Autres écrits : Ana de Guy Patin :
Grotiana 2

Note [55]

La Cité de Dieu de saint Augustin, édition avec le texte latin ; traduction nouvelle, par Louis Moreau (Paris, L. Lesort, 1846, in‑8o, tome premier, pages 342‑343) :

« Et, en vérité, ces temples sont plus abominables que ces théâtres : actions réelles d’une part, simples fictions de l’autre. Aussi, la conduite que Sénèque prescrit au sage dans les mystères de la théologie civile, {a} est-elle, non pas une adhésion de conscience, mais une profession purement extérieure. “ Le sage, dit-il, observera toutes ces pratiques pour obéir à la loi, sans les croire agréables aux dieux, etc. {b} Ignoble cohue de divinités, que depuis longues années une longue superstition accumule ! N’oublions pas que si nous leur rendons un culte, c’est un hommage que nous devons à la coutume et non à leur réalité. ” Ainsi, ni les lois ni l’usage n’ont rien institué dans la théologie civile à dessein de plaire aux dieux, ou même d’établir leur réalité, mais cet homme que la philosophie a presque affranchi, cet homme est sénateur du peuple romain ; et il révère ce qu’il méprise, il fait ce qu’il reprend, il adore ce qu’il condamne. La philosophie lui a donné ces vives lumières qui dissipent les superstitions ; mais les lois de la cité, la coutume humaine, sans toutefois le pousser sur le théâtre, font de lui, dans le temple, un imitateur des histrions, d’autant plus criminel que ce personnage qu’il joue, la multitude peut le croire sincère. Moins funeste dans ses jeux, le comédien cherche plutôt à divertir qu’à tromper. »

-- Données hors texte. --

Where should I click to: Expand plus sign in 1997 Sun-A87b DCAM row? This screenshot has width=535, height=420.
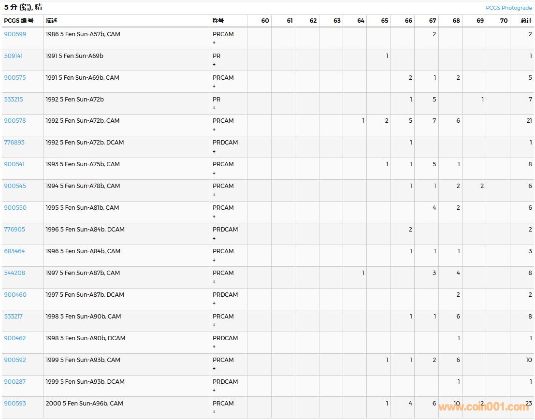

  1. Saint Augustin a consacré le précédent chapitre de La Cité de Dieu (ix, livre vi) à expliquer la theologia tripertita que Varron a établie dans ses Antiquitatum rerum humanarum et divinarum libri xli [Quarante-et-un livres sur les antiquités des affaires humaines et divines] (ouvrage aujourd’hui perdu, dont les fragments ne nous sont connus que par ce qu’en ont écrit les Pères de l’Église) : les théologies civile (theologia civilis, la religion préchrétienne officielle de Rome), fabuleuse ou théâtrale (theologia fabularis, la mythologie), et naturelle (theologia naturalis, la philosophie). Le chapitre x d’Augustin commence par cette phrase :

    Libertas sane, quæ huic defuit, ne istam urbanam theoloiam theatricæ simillimam aperte sicut illa reprehendere auderet, Annæo Senecæ, quem nonnullis indiciis invenimus apostolorum nostrorum claruisse temporibus, non quidem ex toto, verum ex aliqua parte non defuit.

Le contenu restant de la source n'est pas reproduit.